== Action item ==
The copy must hold exactly the lines from the one with "Click Download Alteryx Designer in header" through the end of the listing below, and nothing else, with no pictures.

══════════════════════════════

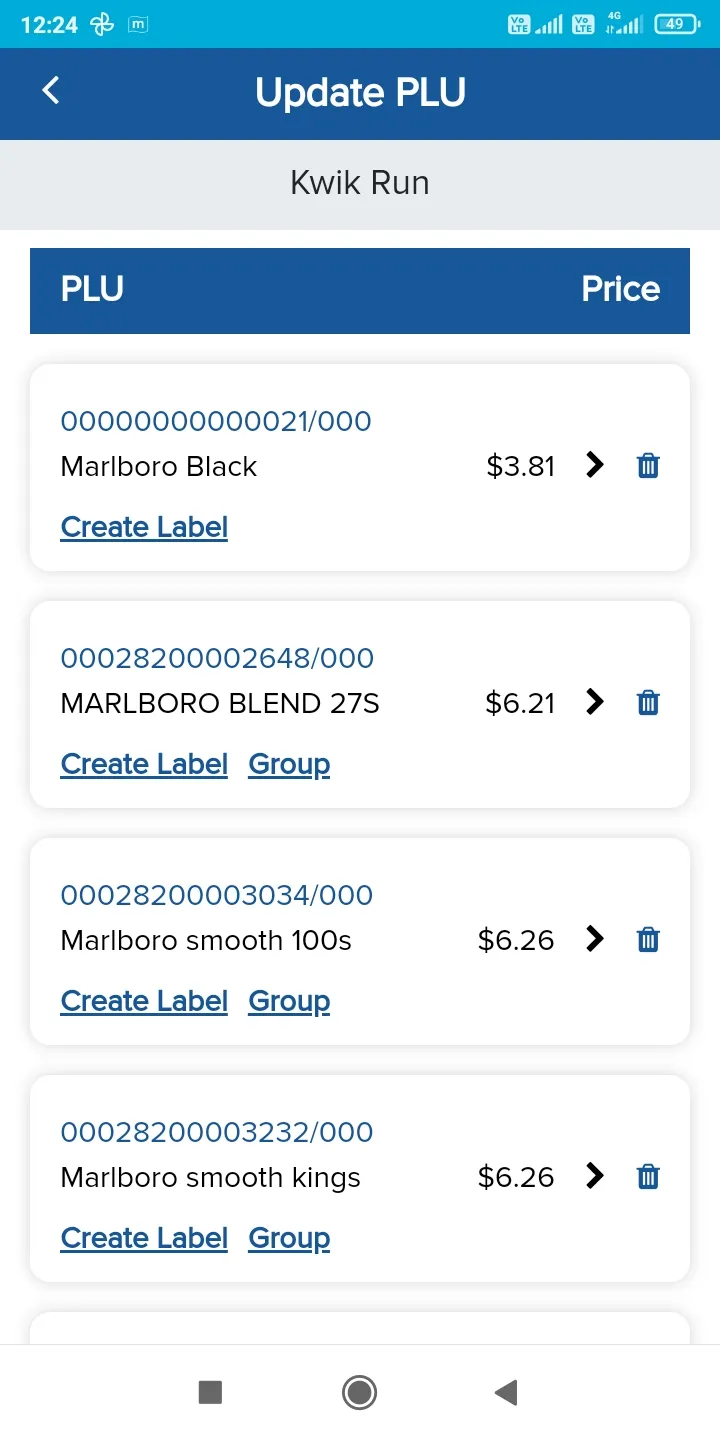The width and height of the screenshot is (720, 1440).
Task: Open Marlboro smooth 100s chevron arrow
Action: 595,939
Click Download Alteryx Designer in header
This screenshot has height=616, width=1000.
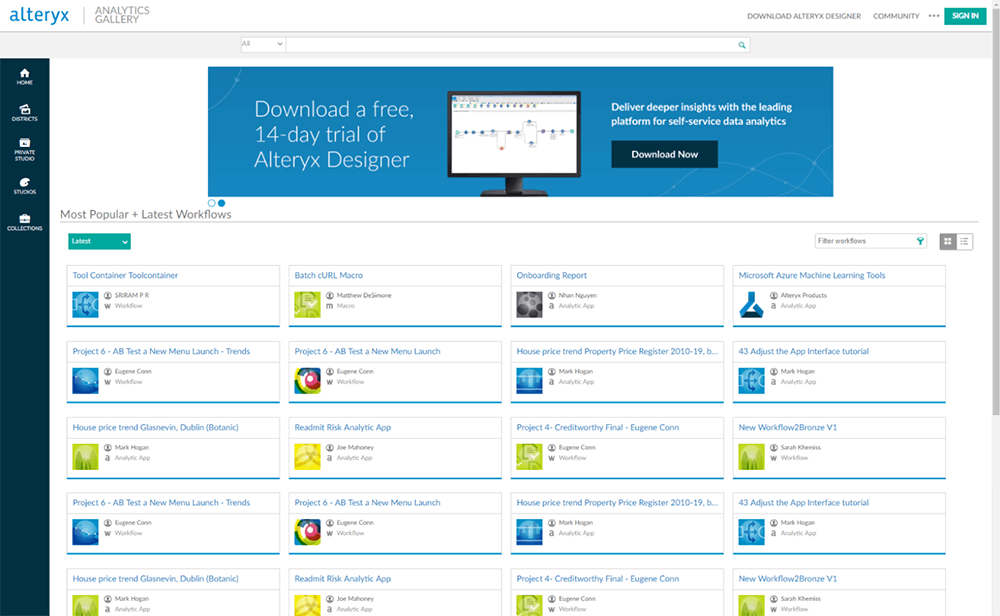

══════════════════════════════

== Result below ==
Click Download Alteryx Designer in header
This screenshot has height=616, width=1000.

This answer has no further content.